When I first met Dolores Dewberry at a party a couple of years ago, I didn't remember that I had already talked to her before, when she was under a different name: Nina. "Dolores" was a different person altogether--mannered, poised, a cigarette holder in her lipsticked mouth. She looked like she'd stepped out of some 1940s Hollywood thriller, or some futurist porno Noir. When she mentioned that she whipped herself onstage, I made a mental note to see one of her shows.

But I already had: Out of character, Dolores/Nina is a sweet, down-to-earth Minneapolis ambient musician who puts on local showcases featuring other experimental bands. Her blog reports that she just celebrated an anniversary with multi-instrumentalist Lorren Stafford, and the couple marked the occasion by doing field recordings under the Hennepin Avenue Bridge. ("I know: How romantic!" she says when I ask her about it later.)

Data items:
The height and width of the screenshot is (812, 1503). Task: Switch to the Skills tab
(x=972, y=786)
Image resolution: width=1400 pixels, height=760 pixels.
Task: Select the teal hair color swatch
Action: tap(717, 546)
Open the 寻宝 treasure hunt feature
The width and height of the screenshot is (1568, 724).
---
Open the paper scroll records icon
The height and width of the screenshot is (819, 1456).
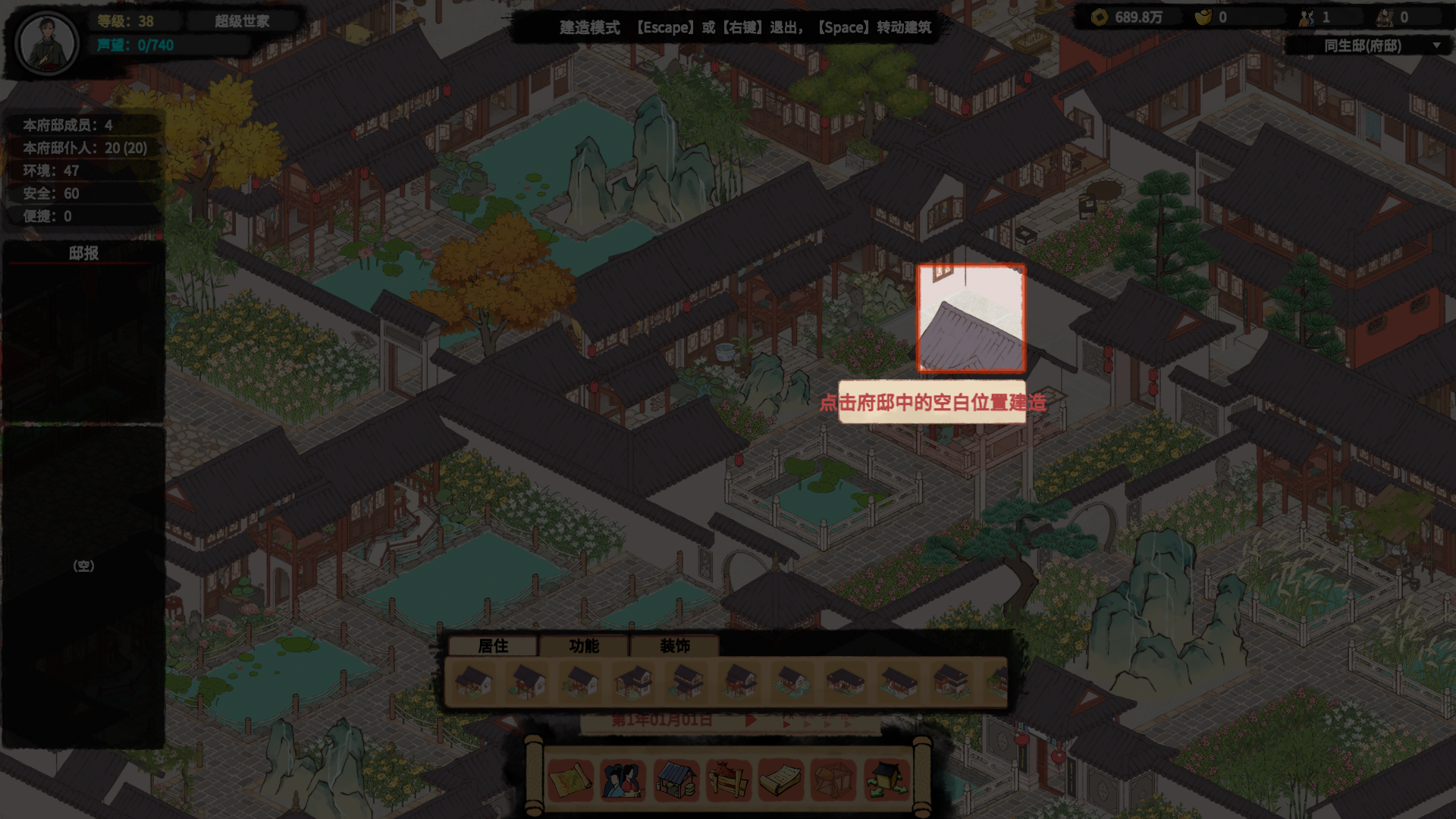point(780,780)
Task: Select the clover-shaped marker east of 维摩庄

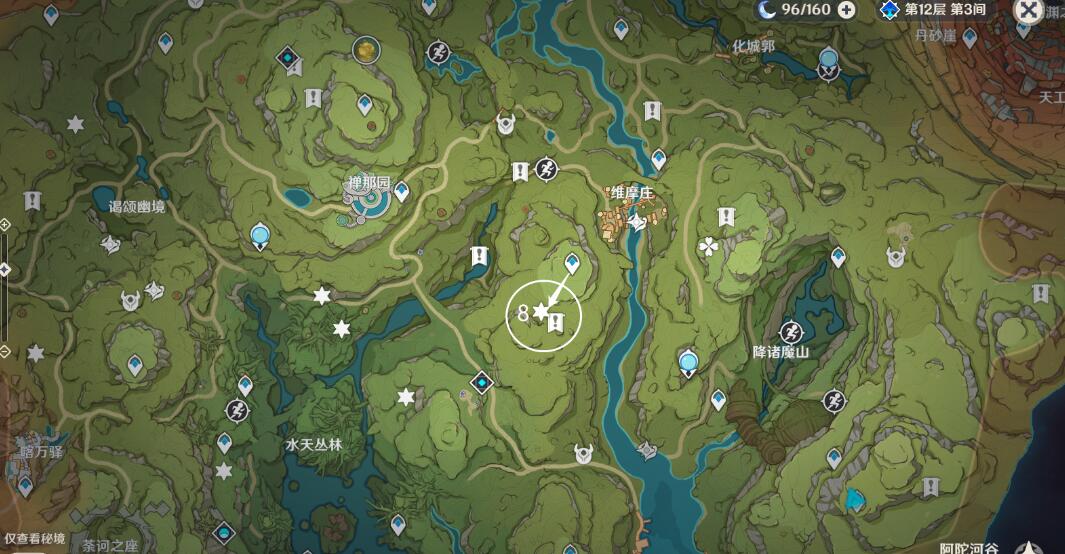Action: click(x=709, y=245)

» **REQUESTS**
a: In the piece on Dolores Dewberry, where did she and Lorren Stafford make field recordings to mark their anniversary?
b: Render this sentence from the piece on Dolores Dewberry in Spanish: "When she mentioned that she whipped herself onstage, I made a mental note to see one of her shows."
c: Reproduce the passage of the piece on Dolores Dewberry between "When I first" and "of her shows.", inclusive.

» **THE REPLIES**
a: Under the Hennepin Avenue Bridge.

b: Cuando mencionó que se azotaba en el escenario, tomé nota mental de ver uno de sus espectáculos.

c:
When I first met Dolores Dewberry at a party a couple of years ago, I didn't remember that I had already talked to her before, when she was under a different name: Nina. "Dolores" was a different person altogether--mannered, poised, a cigarette holder in her lipsticked mouth. She looked like she'd stepped out of some 1940s Hollywood thriller, or some futurist porno Noir. When she mentioned that she whipped herself onstage, I made a mental note to see one of her shows.